Given the potential sensitivity of the uploaded files (e.g., personal IDs), unauthorized access to these attachments poses a significant privacy risk. The API documentation specifies that while files are visible to any authenticated user until the upload token is consumed, once associated with a ticket, visibility is restricted. However, in this breach, the threat actor's access to the Zendesk platform could bypass these restrictions.
### Implications for Users and Organizations
The breach has several profound implications:
- **User Data Exposure:** Personal data, including identification documents, may have been compromised.
- **Trust Erosion:** Users may lose confidence in the Internet Archive's ability to safeguard their information.
- **Regulatory Scrutiny:** Potential violations of data protection regulations could lead to legal repercussions.
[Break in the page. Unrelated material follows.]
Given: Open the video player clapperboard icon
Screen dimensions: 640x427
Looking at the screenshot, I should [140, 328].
### Recommendations and Preventative Measures
#### For Users:
- **Monitor Accounts:** Keep an eye on personal accounts for any suspicious activity.
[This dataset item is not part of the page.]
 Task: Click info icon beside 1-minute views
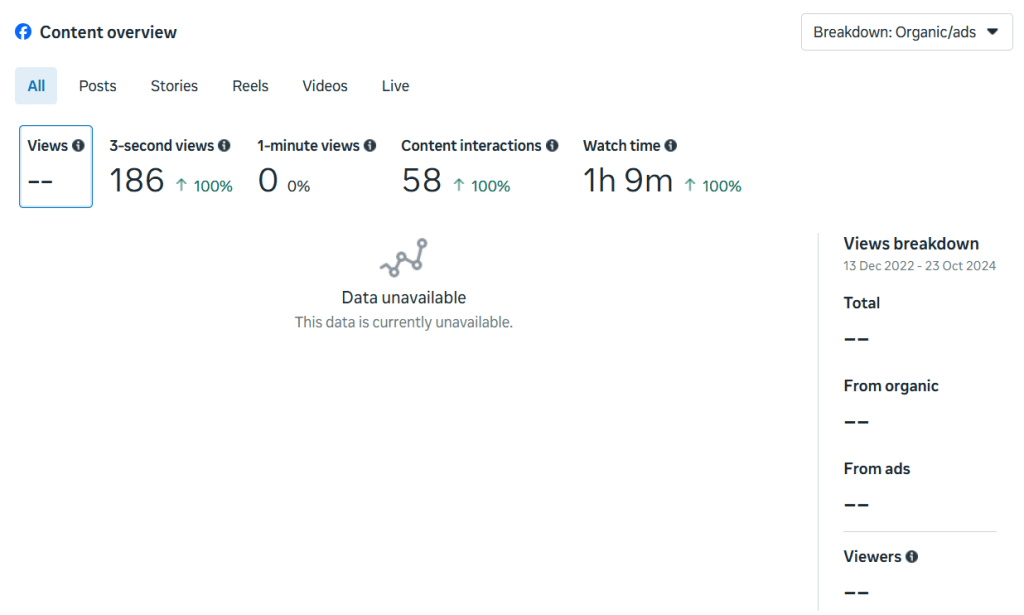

- **Change Passwords:** Update passwords for accounts associated with the Internet Archive.
- **Identity Protection:** Consider credit monitoring services if personal IDs were uploaded.
#### For the Internet Archive and Similar Organizations:
- **Rotate Credentials Regularly:** Implement policies for regular rotation of authentication tokens and API keys.
- **Audit and Monitor:** Conduct frequent security audits to identify and remediate vulnerabilities.
- **Implement Least Privilege Access:** Limit access permissions to only what is necessary for each role.
- **Enhance Incident Response:** Develop robust incident response plans to address breaches swiftly.
The Internet Archive's data breach is not just a stark reminder of the vulnerabilities that can arise from lapses in security protocols. In an era where data is a critical commodity, both organizations and users must remain super weary.
Proactive security measures, timely response to threats, and user education are critical components in safeguarding against such breaches.